Do whatever you can to maximize your total combined bandwidth. (though it's still bottlenecked by the slowest drive)
So I don't think gigabit network is gonna work since that's only 128 MB/s. Keep everything on the mobo. SATA and SAS cards are fine - hardware RAID support isn't necessary since the program can take care of that.

Basically, whatever will preserve the combined total bandwidth will work. That seems to be the only thing that matters...

My 4 x 2TB Hitachi drives get about 450 - 480 MB/s. (as measured by process explorer while y-cruncher is running)
I keep them separate and let the program manage them. So no RAID 0.

I have one of these on my workstation:
http://www.newegg.com/Product/Produc...-009-_-Product

It's great and it preserves all the bandwidth. It's cheap because it doesn't have raid.
Next year, that card is gonna to be fully loaded because I'll be moving my 4 x 2TB from my Core i7 machine into my Xeon Workstation.
(Optical Drive + 64 GB SSD + 750GB + 4 x 1TB + 4 x 2TB + 3 external SATA = 14 total = 6 on mobo + 8 on card)

I know of others who are using some more expensive SAS cards... they all work.

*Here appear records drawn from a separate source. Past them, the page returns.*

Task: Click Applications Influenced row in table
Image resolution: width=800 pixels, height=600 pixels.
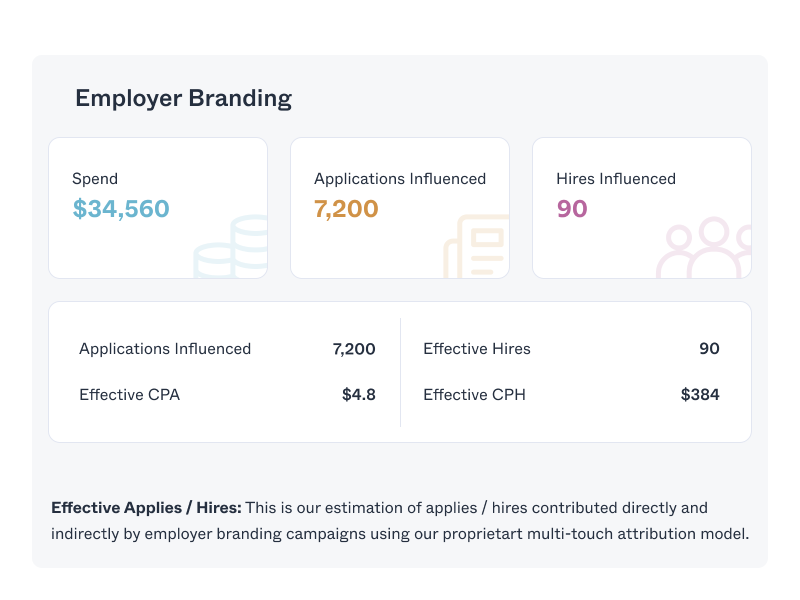Action: click(x=165, y=349)
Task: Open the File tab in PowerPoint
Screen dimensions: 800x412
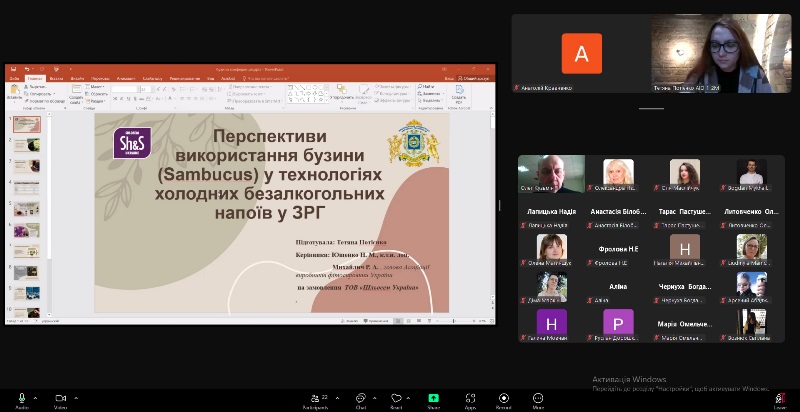Action: coord(14,78)
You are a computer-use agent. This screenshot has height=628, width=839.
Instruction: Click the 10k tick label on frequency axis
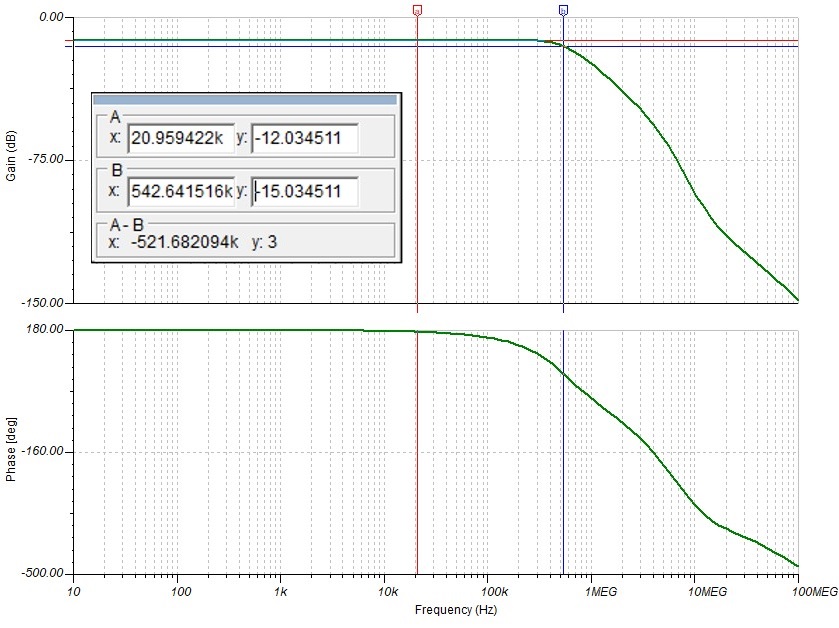pyautogui.click(x=384, y=592)

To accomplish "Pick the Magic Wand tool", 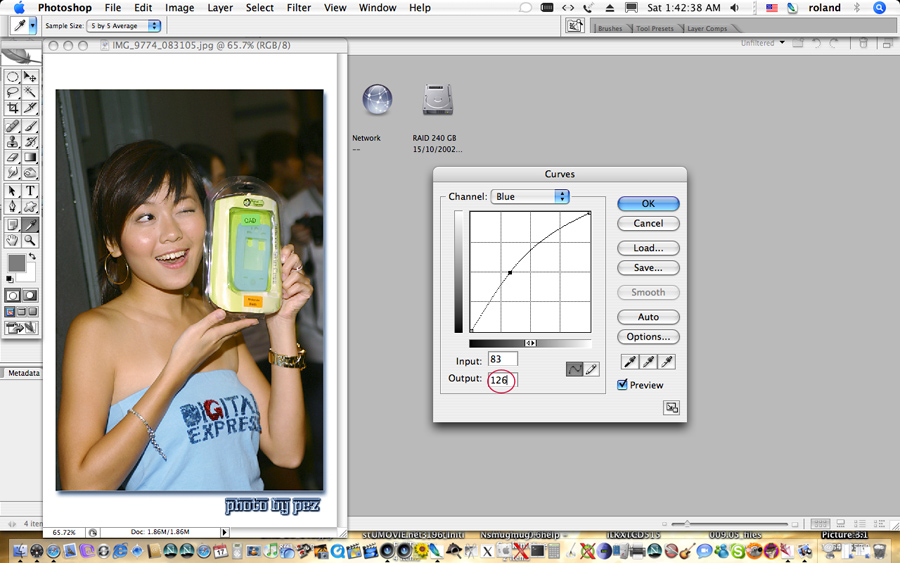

I've added Dave's #'s to the list... Devastating - even with v0.4.4... :eek::eek::eek:
03-17-2010, 12:37 PM
Particle

I have been recording CPU and disk usage for the entire duration of this run at a rate of one sample per second. I'm faced with a dilemma about how to represent it graphically. Since it's obviously impractical to display one x on the graph for each sample, I have to determine how to combine multiple samples. It is the decision to pick between average and peak utilization that I'm not sure of. Average would certainly show the overall load better, but it does little justice to the spiky utilization of a program such as y-cruncher in swap mode and is misleading in terms of making the program appear not to be maximizing system resources. I'll show you what I mean:

Averaged Graph, Peaked Graph

For a graph that's even as wide as the ones above, each "macrosample" still represents just shy of two minutes of time.

Fun Stats: 2.39 quadrillion cycles of CPU time consumed so far, 24.1 trillion bytes read, 23.5 trillion bytes written
03-17-2010, 01:47 PM
skycrane

well, i lost my last run :( it was a small one, only 100 b....

the breaker on the ups poped, but im not sure why that happened. ive had the same rigs running on that line for the last 2 months. got home an hour ago, and the run was gone :(
03-17-2010, 02:13 PM
Movieman

Quote:

Originally Posted by skycrane

yea poke, can you send me the pms id like to see what this can do before MM destroyes us all with his 12core machine hes got... lol

Sorry, but I had to but your in luck, with 12 gig all I can do is up to one billion..2.5 bil uses like 11.5 gig of memory and 500mb isn't enough left to run the system..I know, I tried it..
I may try bumping up to 4600 to push the small numbers though!:sofa:
03-17-2010, 10:07 PM
poke349

Quote:

Originally Posted by Particle

I have been recording CPU and disk usage for the entire duration of this run at a rate of one sample per second. I'm faced with a dilemma about how to represent it graphically. Since it's obviously impractical to display one x on the graph for each sample, I have to determine how to combine multiple samples. It is the decision to pick between average and peak utilization that I'm not sure of. Average would certainly show the overall load better, but it does little justice to the spiky utilization of a program such as y-cruncher in swap mode and is misleading in terms of making the program appear not to be maximizing system resources. I'll show you what I mean:

Averaged Graph, Peaked Graph

For a graph that's even as wide as the ones above, each "macrosample" still represents just shy of two minutes of time.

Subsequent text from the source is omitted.